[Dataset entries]
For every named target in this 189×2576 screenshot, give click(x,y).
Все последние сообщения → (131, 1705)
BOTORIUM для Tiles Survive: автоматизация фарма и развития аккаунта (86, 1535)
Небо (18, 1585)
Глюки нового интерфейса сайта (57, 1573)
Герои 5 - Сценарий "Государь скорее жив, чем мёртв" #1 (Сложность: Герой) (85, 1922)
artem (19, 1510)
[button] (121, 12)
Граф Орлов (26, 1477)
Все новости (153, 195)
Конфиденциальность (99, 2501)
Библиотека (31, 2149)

### [What you have to do]
Copy every record verbatim.

### [Answer]
For every named target in this 189×2576 screenshot, give click(x,y).
Все последние сообщения → (131, 1705)
BOTORIUM для Tiles Survive: автоматизация фарма и развития аккаунта (86, 1535)
Небо (18, 1585)
Глюки нового интерфейса сайта (57, 1573)
Герои 5 - Сценарий "Государь скорее жив, чем мёртв" #1 (Сложность: Герой) (85, 1922)
artem (19, 1510)
[button] (121, 12)
Граф Орлов (26, 1477)
Все новости (153, 195)
Конфиденциальность (99, 2501)
Библиотека (31, 2149)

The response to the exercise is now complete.